Para a Noize, o artista também comenta sobre a temática geral do disco: “O ato de escrever é uma insinuação, nunca se escreveu tão explicitamente sobre sexo na cultura popular”, diz. E provoca: “Essa geração é provavelmente tão saudável quanto aquelas que viram nascer técnicas sexuais do Kamasutra ao Fang-chung shu. Se há algum mal-estar nessa geração, não é não falar o suficiente, é não fazer o suficiente. Quando escrever consubstancia o ato, torna-se alegre. A putaria é apenas a manifestação da saúde dessa geração”.
Os relacionamentos atuais são parte fundamental do disco, a começar pela faixa de abertura, “DATE MY AGE”. Ao dar o play, o ouvinte se depara com o som de uma notificação de Whatsapp e uma lista de aplicativos que favorecem encontros dos mais furtivos: Happen, Grindr. Um cardápio de opções que oferecem prazer rápido, ainda que não saia das promessas fáceis dos amores líquidos.

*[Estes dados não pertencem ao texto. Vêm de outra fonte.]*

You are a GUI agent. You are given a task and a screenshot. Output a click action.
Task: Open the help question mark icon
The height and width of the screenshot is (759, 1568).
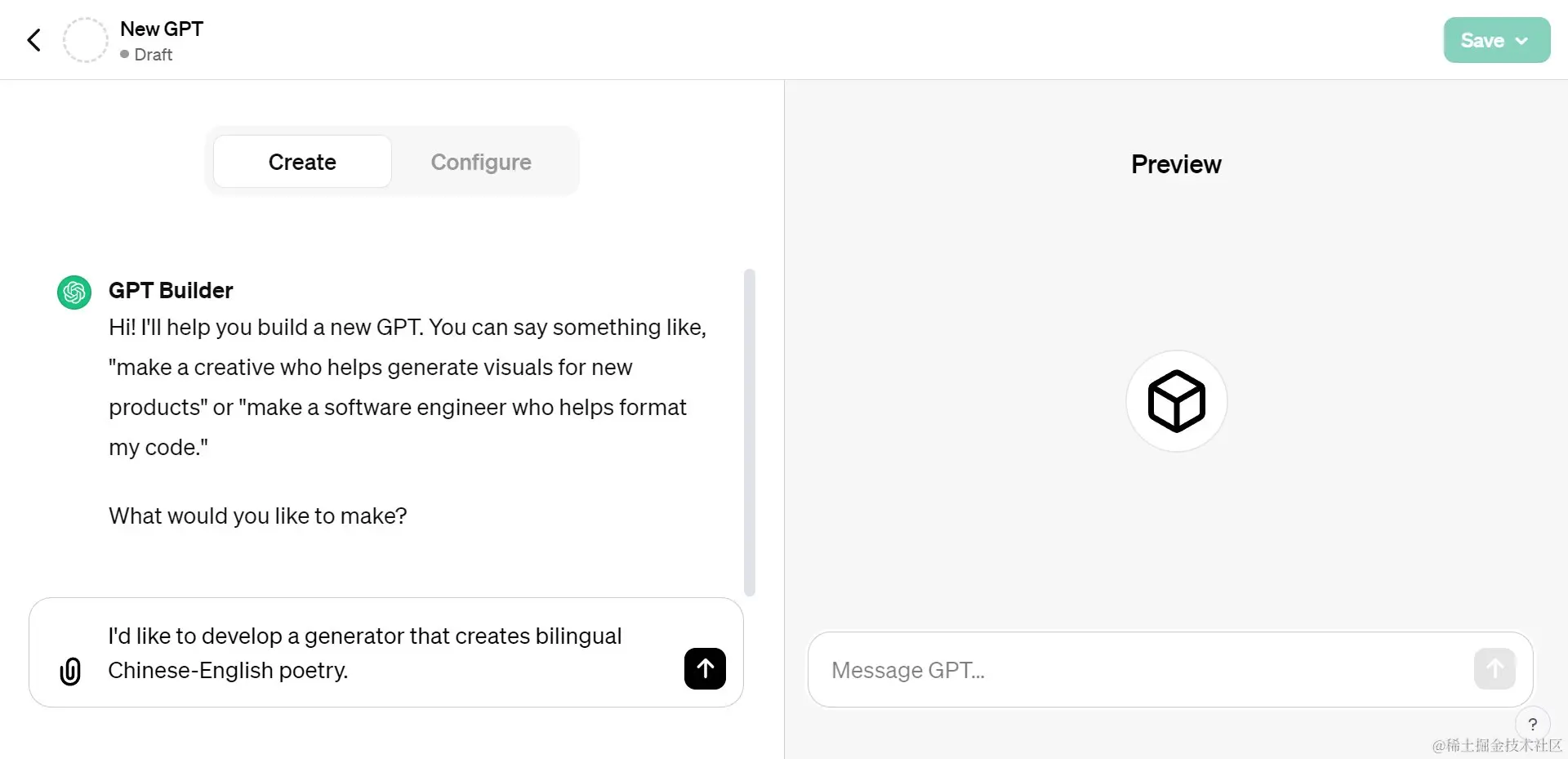(x=1533, y=724)
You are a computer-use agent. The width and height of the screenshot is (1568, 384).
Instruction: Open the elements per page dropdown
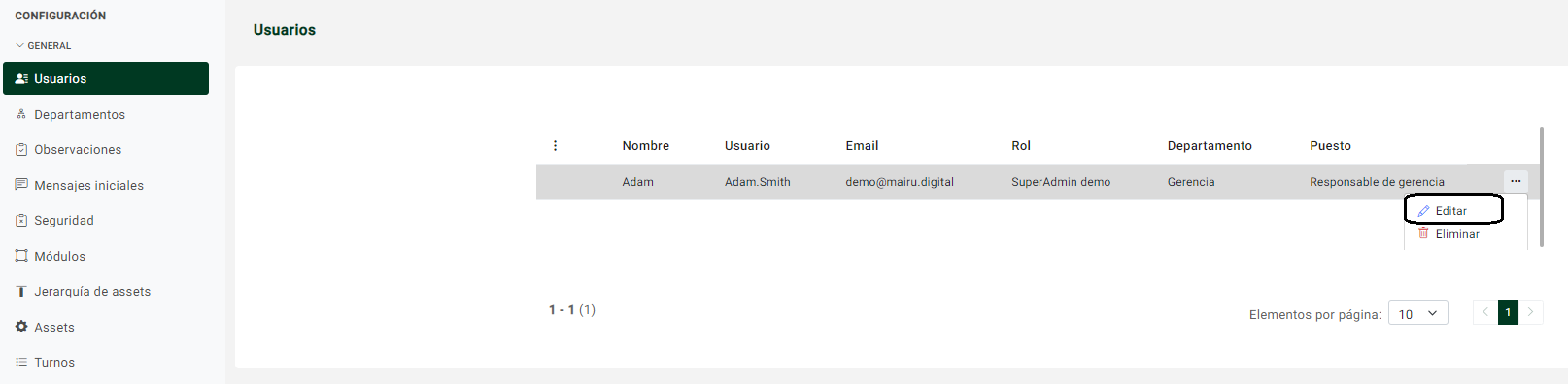1418,313
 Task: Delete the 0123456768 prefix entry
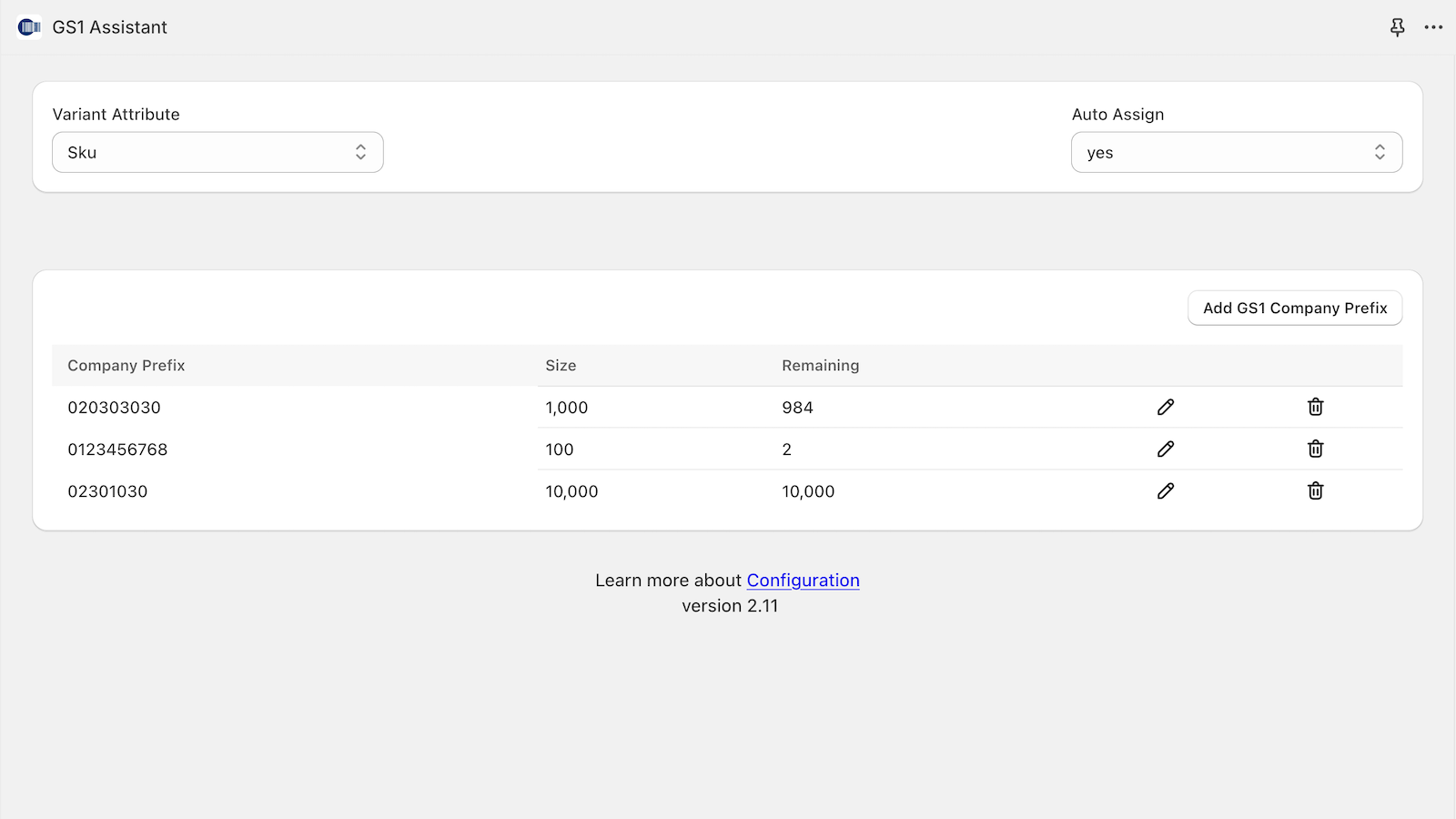click(x=1315, y=449)
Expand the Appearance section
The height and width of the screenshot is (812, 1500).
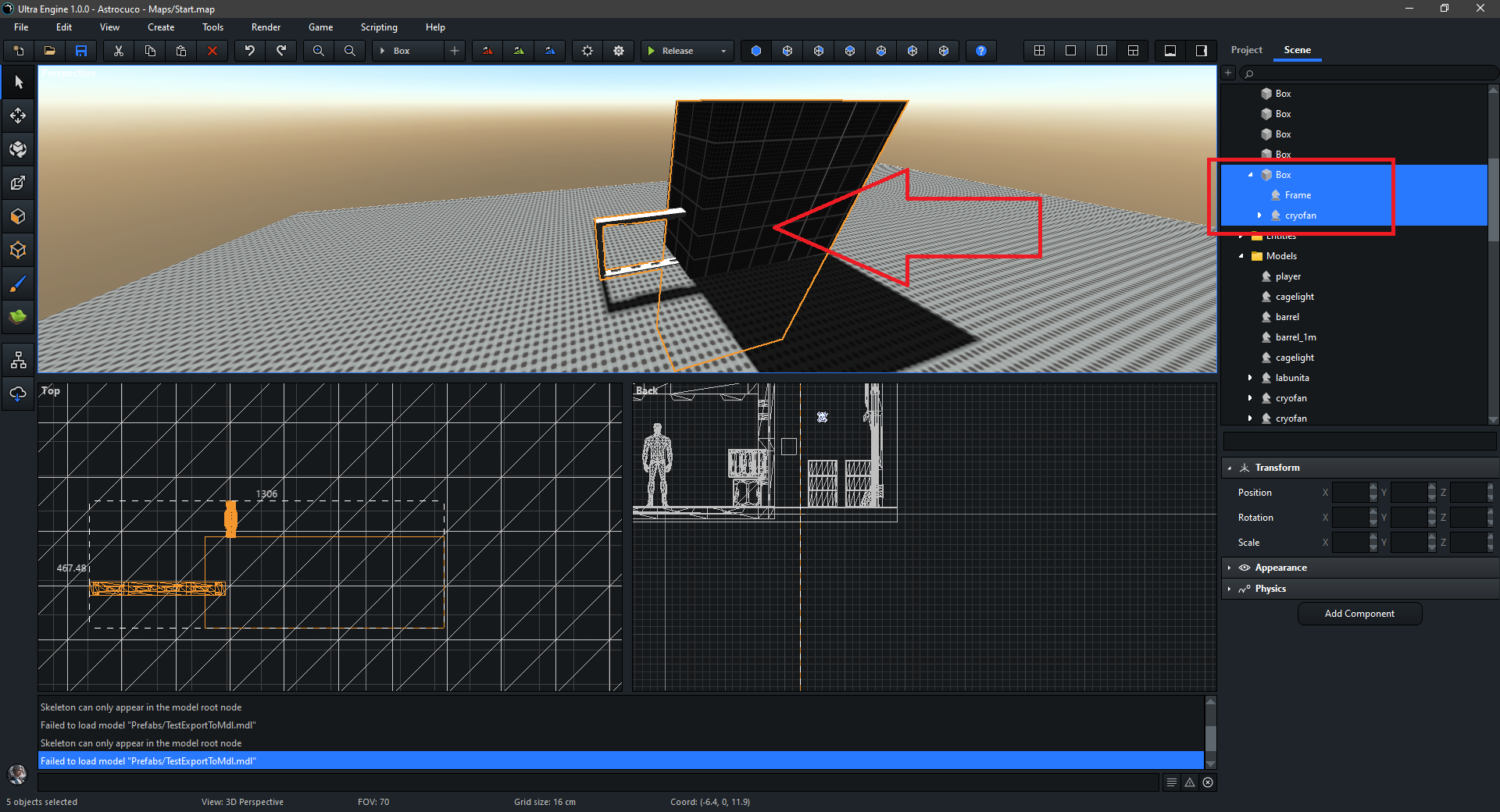point(1280,568)
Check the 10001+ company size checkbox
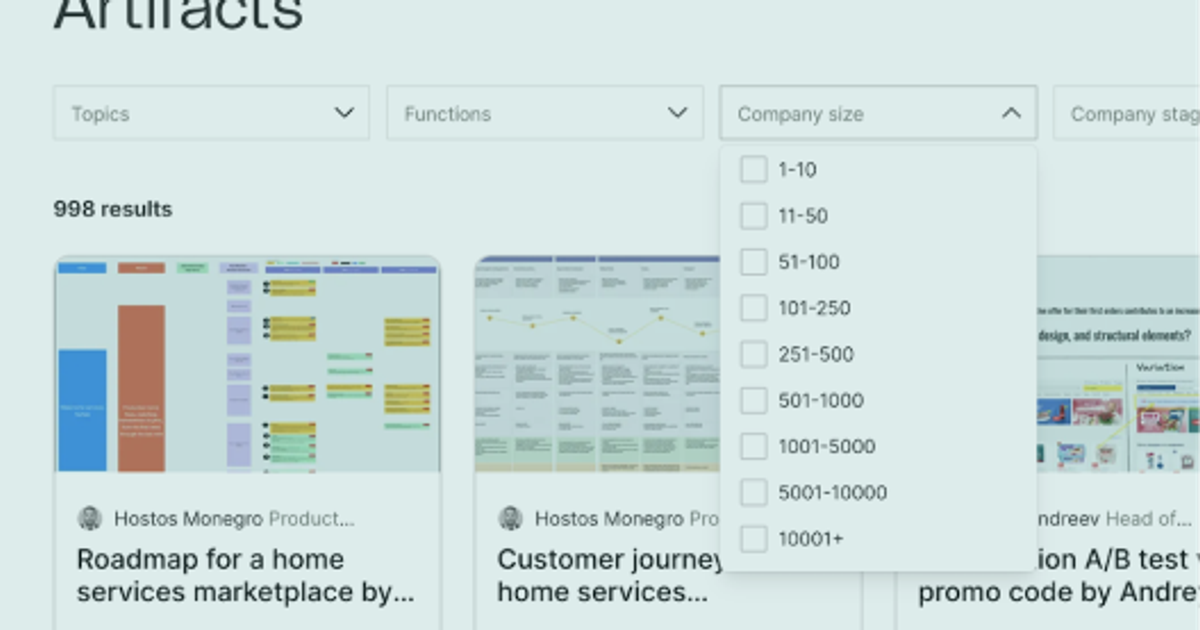Screen dimensions: 1200x630 (753, 538)
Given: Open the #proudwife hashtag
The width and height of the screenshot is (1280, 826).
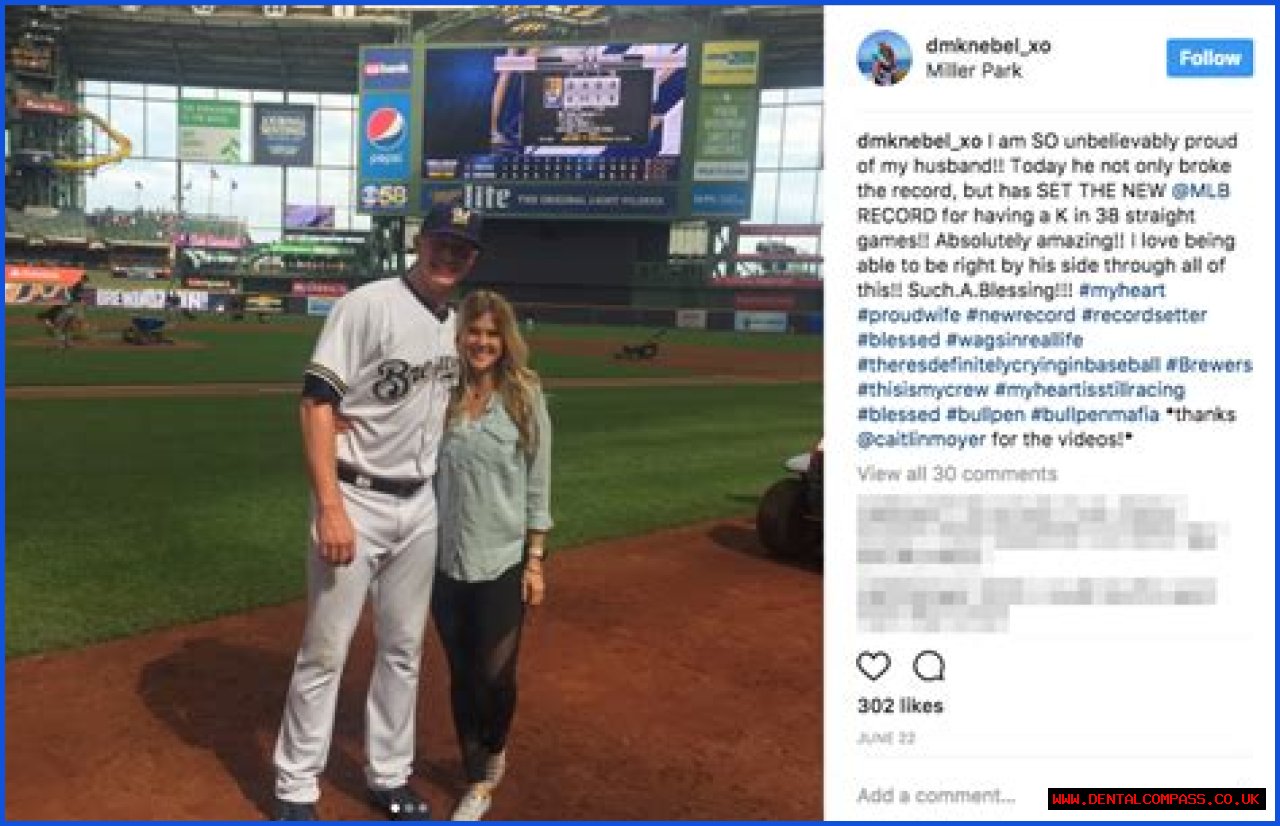Looking at the screenshot, I should coord(907,315).
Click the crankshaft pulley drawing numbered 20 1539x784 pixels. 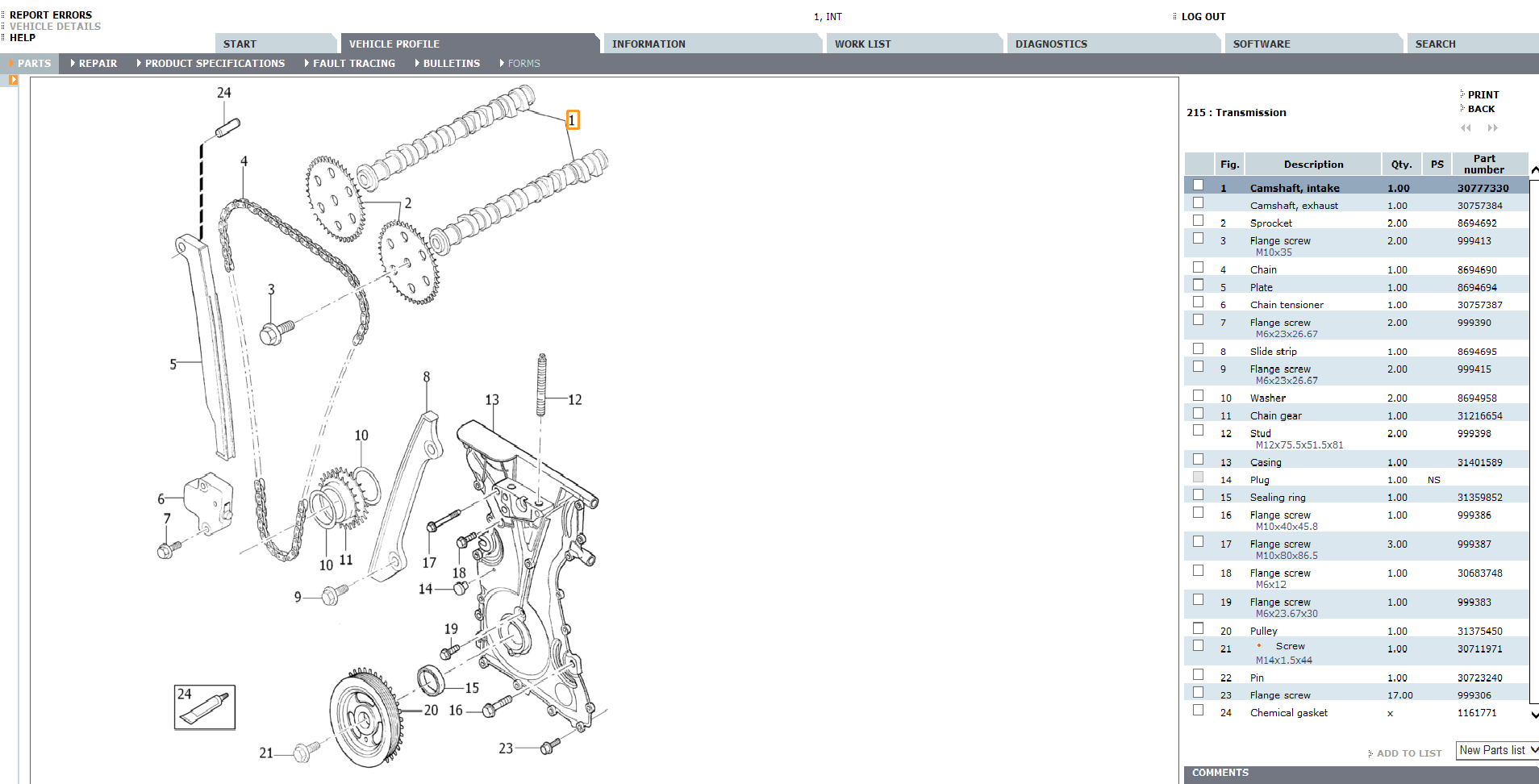click(x=365, y=716)
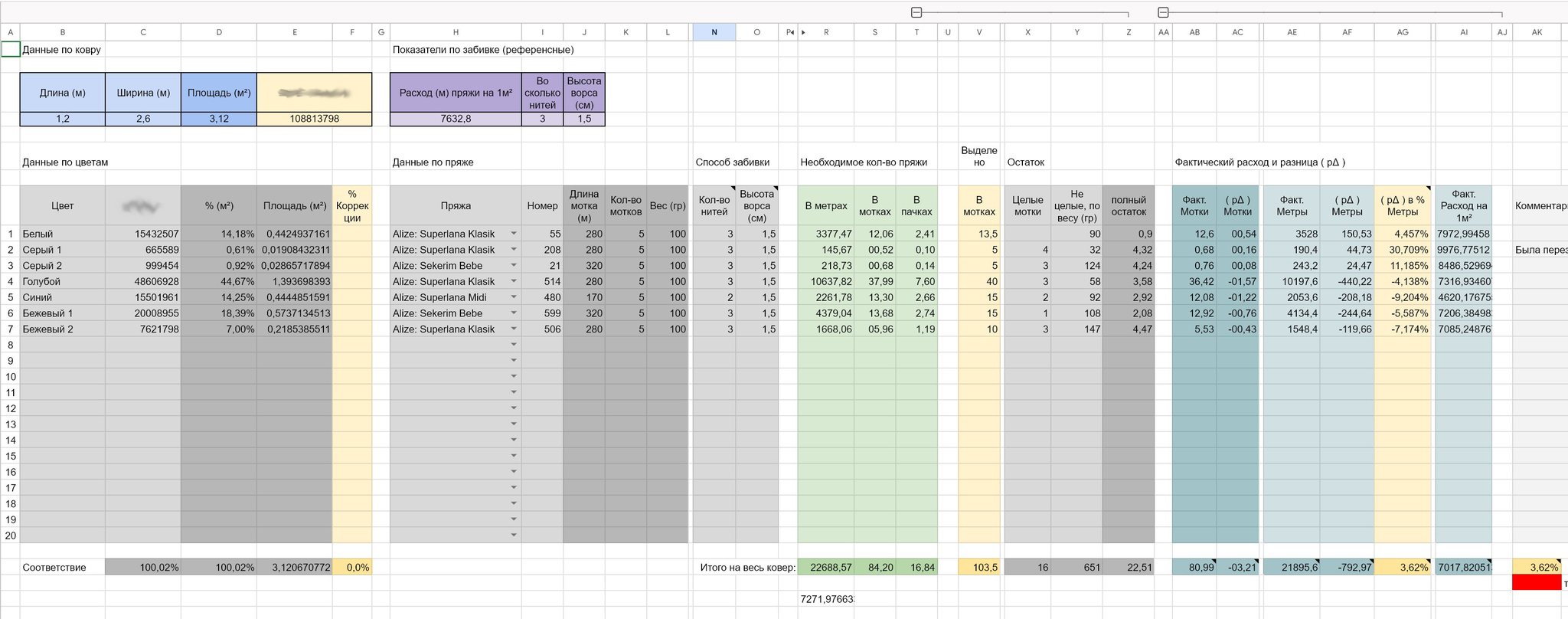Open the Кол-во нитей header cell with note
Image resolution: width=1568 pixels, height=619 pixels.
click(714, 205)
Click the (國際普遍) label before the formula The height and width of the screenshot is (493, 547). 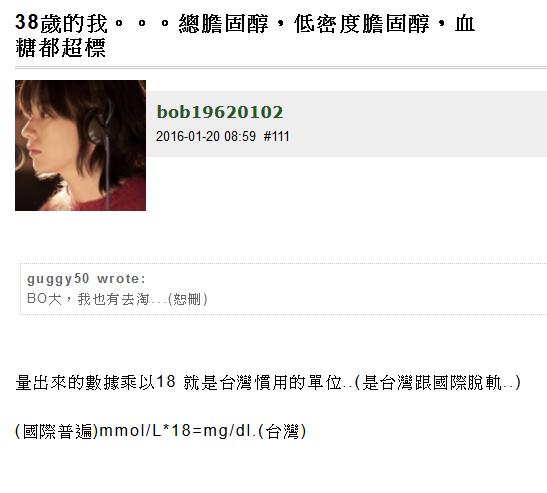57,431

O próprio título, RELA, traz um caráter de ambiguidade: pode se referir tanto ao toque, um convite ao contato físico, quanto um afastamento brusco, num jogo de sedução, repulsa e devoção perceptível ao longo das canções. Deixar-se dominar pelo prazer não se torna um tabu em suas letras.
Rela tem produção de Renato Godoy e colaborações de músicos do Boi Brilho de Lucas, além de Vasconcelos Sentimento, Os Fita, Mbé, Kiko Dinucci, Lucas Pires (também responsável pelas vinhetas), e participações de Juçara Marçal, Thiago França e May Tuti. A direção visual, assinada por Lucas Pires, reforça o caráter simbólico do disco, compondo um encontro entre corpo, natureza e tradição, atravessado por nuances de inteligência artificial.
A seguir, o artista nos guia faixa a faixa pelo seu novo trabalho:
“DATE MY AGE”: O poeta Cruz e Souza e a sutileza da putaria oitocentista:
“Sonho-te a deusa das lascivas pompas
a proclamar, impávida, por trompas,
amores mais estéreis que os eunucos!”
“ME ENSINA A TE CASTIGAR”: Enquanto o neo-estoicismo avança sobre as trincheiras da diferença com a máxima “não são os acontecimentos que nos perturbam, mas os nossos julgamentos sobre os acontecimentos”, o castigo torna-se um desfrute e uma reminiscência.
“GOT TO PLEASE”: Agradar se tornou a chave de sobrevivência.
“CLUB RELA”: Imagine um lugar onde você pode ser castigado em segredo.
“GORDINHA CANIBAL: Qualquer coisa versada é consequência de sua própria manifestação. Não existe inspiração além do real. Como canta Ivete Sangalo: “o seu amor é canibal, comeu meu coração, mas agora eu sou feliz”
“CULONA CANINOS DE LOBA”: “Os planos do diligente levam à fartura, mas o apressado sempre acaba na miséria”. Provérbios 21:5
“TE DEIXO ME FAZER SOFRER”: Um desejo que só o seu servidor de internet pode conhecer.
“TE AMO”: Uma coisa que vc pode dizer pro chat GPT, alimenta um poeta trágico.
“TCHA TCHUM NA XANA”: Tcha é jorro onomatopaico, Tchum é grande deslocamento de água.
“ME ESCULACHA”: Num tempo no qual a inteligência artificial é mais requerida que a inteligência emocional, o orifício abnegado é uma vantagem evolutiva.
“PISCINA PRETA”: É a última tendência.
“ONLINE AGORA”: É o estado de suspensão infinita entre um corpo e outro, atravessando milhares de quilômetros de cabos submarinos de fibra ótica, na velocidade da luz, apenas pra dizer coisas obscenas.
“OLHA OUTRO DIA”: Se não olhar, melhor ainda, são os sinais do tempo.